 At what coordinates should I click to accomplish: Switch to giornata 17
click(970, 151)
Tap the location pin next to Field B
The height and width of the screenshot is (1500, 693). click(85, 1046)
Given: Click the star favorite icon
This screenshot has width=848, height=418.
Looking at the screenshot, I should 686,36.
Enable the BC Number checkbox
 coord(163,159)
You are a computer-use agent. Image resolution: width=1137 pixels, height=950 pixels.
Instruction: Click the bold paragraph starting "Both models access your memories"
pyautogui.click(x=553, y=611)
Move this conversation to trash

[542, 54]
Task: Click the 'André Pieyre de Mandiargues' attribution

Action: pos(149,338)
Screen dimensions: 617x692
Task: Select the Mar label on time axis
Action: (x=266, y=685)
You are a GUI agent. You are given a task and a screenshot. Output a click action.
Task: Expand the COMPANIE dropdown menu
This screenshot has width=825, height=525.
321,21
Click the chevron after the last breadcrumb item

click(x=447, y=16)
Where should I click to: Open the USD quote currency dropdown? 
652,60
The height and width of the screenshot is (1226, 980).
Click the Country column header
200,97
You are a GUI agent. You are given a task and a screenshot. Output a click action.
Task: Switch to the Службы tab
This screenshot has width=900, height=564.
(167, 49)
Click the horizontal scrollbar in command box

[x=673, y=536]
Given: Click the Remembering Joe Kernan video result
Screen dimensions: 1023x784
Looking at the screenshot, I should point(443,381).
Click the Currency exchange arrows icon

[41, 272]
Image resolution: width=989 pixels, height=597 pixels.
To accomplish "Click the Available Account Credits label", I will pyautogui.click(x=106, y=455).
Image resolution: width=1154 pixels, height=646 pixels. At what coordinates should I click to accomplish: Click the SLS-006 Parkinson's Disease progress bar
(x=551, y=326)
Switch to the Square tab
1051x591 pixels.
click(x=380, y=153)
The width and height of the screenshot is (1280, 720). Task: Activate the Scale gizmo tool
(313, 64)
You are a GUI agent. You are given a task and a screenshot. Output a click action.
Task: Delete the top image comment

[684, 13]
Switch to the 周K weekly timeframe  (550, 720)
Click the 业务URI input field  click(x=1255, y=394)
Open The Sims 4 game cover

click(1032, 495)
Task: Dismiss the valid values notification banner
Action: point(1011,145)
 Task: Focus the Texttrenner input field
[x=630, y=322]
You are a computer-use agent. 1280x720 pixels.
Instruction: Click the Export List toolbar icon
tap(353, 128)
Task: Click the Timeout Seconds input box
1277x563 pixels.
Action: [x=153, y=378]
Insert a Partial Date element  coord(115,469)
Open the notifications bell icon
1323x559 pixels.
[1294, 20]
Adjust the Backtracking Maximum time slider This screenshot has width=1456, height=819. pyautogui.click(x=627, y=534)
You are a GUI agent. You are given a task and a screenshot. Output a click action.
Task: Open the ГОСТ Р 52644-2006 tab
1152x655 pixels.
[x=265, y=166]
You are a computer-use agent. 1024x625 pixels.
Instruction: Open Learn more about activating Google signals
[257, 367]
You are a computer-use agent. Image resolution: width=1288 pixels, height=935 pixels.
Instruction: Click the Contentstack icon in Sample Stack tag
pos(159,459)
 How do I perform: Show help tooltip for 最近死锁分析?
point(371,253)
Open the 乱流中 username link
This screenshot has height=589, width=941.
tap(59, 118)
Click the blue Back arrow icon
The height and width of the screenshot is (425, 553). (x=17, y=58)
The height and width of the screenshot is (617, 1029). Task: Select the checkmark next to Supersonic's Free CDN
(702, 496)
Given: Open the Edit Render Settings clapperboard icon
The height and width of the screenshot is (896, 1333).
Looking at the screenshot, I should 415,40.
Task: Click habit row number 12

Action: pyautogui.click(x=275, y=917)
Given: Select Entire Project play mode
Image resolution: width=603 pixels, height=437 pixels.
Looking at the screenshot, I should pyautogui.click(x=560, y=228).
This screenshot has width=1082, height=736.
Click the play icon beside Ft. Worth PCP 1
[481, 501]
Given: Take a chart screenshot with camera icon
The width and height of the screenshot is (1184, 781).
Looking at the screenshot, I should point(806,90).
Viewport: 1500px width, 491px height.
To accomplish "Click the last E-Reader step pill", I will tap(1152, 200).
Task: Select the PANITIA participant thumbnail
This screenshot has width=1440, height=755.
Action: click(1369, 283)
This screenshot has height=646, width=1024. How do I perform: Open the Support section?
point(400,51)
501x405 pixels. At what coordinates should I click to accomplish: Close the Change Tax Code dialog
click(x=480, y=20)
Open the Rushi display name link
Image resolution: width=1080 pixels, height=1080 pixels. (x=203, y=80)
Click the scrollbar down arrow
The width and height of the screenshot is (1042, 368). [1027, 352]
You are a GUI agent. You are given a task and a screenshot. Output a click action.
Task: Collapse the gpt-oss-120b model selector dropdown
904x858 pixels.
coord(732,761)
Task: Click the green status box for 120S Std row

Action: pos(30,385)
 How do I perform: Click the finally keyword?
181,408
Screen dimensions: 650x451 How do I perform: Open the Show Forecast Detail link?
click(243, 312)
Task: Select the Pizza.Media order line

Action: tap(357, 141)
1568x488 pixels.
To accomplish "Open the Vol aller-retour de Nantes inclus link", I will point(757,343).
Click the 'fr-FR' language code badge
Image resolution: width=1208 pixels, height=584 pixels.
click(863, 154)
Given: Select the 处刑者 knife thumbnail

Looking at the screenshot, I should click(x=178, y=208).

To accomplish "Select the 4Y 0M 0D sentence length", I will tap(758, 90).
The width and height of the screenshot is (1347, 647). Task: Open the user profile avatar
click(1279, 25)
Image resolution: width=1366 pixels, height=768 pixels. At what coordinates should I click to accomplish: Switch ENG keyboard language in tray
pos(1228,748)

» **Directions**: Pull out each line of the listing that holds the string "computer".

» **Exercise result**:
You are a computer-use agent. Image resolution: width=1137 pixels, height=950 pixels.
You are a computer-use agent. 1280x720 pixels.
You are a computer-use agent. 1024x625 pixels.
You are a computer-use agent. Image resolution: width=1288 pixels, height=935 pixels.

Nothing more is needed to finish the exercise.